▶ **WHAT IS EXPECTED**: Work through the data line by line, gathering every line that has the word "with".

▶ **Collected data entries**:
+ + + +
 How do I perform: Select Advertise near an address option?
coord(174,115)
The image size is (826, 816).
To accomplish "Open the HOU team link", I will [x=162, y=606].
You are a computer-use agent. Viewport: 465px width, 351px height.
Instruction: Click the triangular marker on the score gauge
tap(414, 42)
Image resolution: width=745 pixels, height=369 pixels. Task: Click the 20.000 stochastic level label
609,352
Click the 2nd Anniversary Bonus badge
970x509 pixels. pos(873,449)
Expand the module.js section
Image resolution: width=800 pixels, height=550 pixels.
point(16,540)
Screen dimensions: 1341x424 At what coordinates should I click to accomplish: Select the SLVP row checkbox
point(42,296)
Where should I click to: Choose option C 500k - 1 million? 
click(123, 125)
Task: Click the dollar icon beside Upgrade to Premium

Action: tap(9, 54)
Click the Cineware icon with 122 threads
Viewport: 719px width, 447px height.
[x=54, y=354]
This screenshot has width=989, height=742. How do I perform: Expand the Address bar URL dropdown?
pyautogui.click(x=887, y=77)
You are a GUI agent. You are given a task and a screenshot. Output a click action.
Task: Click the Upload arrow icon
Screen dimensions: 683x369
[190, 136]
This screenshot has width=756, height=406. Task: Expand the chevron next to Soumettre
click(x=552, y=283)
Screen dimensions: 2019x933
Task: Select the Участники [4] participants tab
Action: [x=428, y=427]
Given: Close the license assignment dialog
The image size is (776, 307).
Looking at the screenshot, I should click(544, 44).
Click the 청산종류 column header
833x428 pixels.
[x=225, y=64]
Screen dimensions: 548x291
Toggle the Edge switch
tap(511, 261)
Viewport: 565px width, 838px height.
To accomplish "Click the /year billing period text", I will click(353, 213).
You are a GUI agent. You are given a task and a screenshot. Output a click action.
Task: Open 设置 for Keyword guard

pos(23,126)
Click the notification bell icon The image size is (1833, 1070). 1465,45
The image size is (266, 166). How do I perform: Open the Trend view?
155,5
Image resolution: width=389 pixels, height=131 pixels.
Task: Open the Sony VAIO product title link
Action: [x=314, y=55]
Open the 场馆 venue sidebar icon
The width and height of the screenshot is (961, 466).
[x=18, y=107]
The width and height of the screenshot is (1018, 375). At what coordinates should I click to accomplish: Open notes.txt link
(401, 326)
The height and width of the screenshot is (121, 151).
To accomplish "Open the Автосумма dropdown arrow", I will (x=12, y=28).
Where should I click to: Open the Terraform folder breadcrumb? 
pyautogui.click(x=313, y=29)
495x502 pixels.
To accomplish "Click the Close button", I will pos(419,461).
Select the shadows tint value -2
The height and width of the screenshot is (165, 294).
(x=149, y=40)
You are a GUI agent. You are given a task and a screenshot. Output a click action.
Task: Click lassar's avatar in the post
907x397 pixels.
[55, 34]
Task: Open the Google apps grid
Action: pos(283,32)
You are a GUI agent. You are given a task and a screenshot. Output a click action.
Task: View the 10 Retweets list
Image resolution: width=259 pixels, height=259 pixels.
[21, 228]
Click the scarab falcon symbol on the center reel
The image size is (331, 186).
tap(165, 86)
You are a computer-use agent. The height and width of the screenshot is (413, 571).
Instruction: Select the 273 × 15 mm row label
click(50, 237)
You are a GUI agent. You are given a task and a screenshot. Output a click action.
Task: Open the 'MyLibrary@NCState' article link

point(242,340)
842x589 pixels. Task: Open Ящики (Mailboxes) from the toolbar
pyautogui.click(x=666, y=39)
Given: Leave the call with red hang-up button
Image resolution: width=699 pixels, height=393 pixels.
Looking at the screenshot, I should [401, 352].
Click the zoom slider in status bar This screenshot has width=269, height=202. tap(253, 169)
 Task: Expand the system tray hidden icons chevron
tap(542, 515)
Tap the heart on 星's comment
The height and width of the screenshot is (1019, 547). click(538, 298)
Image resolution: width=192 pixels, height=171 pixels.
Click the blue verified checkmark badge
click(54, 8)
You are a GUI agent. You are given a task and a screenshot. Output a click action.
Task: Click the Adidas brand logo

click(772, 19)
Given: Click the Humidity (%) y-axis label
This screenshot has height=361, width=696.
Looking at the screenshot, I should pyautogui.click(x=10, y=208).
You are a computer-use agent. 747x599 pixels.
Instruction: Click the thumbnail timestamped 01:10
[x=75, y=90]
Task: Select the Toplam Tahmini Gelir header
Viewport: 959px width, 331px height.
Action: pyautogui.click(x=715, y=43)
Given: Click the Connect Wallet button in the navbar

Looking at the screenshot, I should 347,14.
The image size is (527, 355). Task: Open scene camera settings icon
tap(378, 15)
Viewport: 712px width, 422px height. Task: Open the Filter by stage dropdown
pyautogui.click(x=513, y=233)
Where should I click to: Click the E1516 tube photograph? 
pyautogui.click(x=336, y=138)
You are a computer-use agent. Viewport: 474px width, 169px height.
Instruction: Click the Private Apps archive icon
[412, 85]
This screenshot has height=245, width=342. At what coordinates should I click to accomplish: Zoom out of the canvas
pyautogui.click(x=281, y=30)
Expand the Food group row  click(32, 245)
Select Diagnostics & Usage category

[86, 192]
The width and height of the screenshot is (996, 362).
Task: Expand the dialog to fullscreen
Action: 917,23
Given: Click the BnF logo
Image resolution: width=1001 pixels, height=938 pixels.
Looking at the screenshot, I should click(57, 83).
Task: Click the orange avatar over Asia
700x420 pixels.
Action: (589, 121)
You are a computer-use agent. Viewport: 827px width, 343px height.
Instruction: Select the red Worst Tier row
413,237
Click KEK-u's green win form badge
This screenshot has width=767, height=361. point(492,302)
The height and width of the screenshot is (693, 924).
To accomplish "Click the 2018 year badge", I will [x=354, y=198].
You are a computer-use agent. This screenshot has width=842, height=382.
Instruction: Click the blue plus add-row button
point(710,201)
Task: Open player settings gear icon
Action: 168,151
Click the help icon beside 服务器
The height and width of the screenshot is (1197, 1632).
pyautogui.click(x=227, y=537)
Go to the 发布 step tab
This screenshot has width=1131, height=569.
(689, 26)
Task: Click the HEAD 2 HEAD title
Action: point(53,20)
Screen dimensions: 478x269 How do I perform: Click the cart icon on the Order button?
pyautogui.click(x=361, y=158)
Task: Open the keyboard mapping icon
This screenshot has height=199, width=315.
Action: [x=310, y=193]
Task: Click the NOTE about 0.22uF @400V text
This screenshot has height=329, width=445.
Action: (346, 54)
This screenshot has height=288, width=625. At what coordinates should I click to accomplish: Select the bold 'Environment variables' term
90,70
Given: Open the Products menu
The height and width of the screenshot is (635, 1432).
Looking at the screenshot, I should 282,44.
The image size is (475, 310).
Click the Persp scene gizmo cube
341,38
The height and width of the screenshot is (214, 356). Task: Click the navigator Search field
+ + + +
▶ **ANSWER FOR THIS EXERCISE**:
Click the Cineware icon with 122 threads
Given: Leave the call with red hang-up button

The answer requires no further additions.